Although VarID analysis can be performed independently of the RaceID data object, an integration with a RaceID analysis permits convenient visualization of the results. For this reason, we here demonstrate an integrated pipeline, but explain at each step, how computation can be performed given minimal input data, i.e. an expression matrix only.

The VarID method requires unique molecular identifier (UMI) counts, which have been shown to follow a negative binomial distribution, a property also crucial for the RaceID analysis.

Given such a UMI matrix with cells as columns and genes as rows, we could first initialize a RaceID object, and perform cell and gene filtering to retain only expressed genes and high quality cells. This is followed by the computation of a distance matrix, which can be used for the VarID analysis.
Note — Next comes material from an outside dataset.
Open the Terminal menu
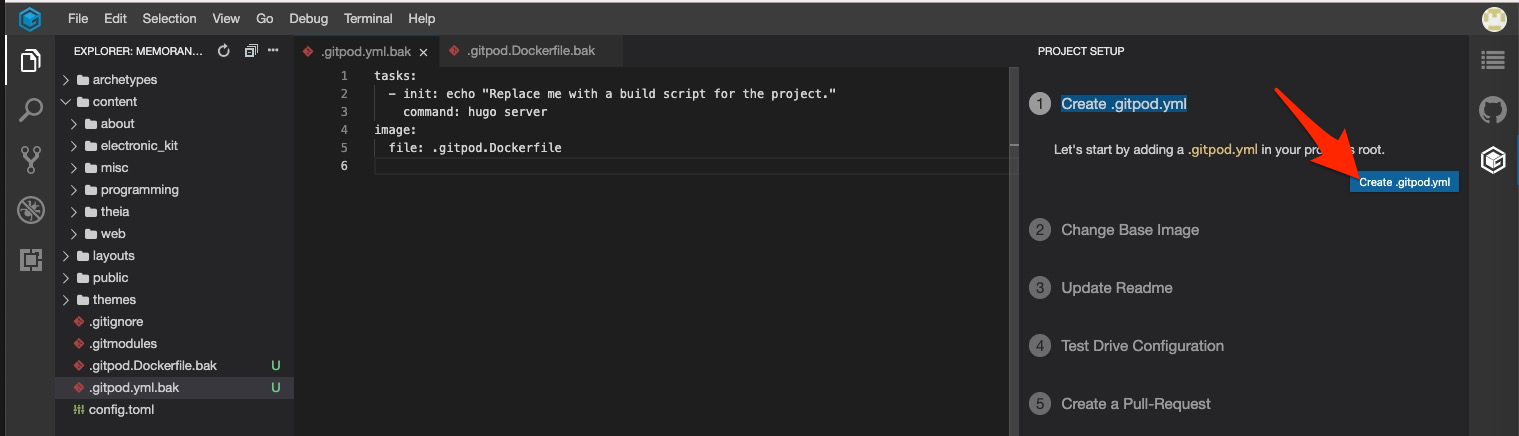This screenshot has height=436, width=1519. pyautogui.click(x=367, y=18)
sc <- SCseq(intestinalData)
sc <- filterdata(sc)
# calculate distance matrix
sc <- compdist(sc)

However, the preferred mode of running VarID does not require a distance matrix, and relies on k-nearest neighbor analysis in PCA space (see below). For large datasets, the computation of a distance matrix is prohibitive due to a memory requirement scaling with N^2 if N is the number of cells. If the metric argument of the compdist function is not initialized otherwise, the distance matrix is calculated as 1 - Pearson's correlation of the transcriptomes.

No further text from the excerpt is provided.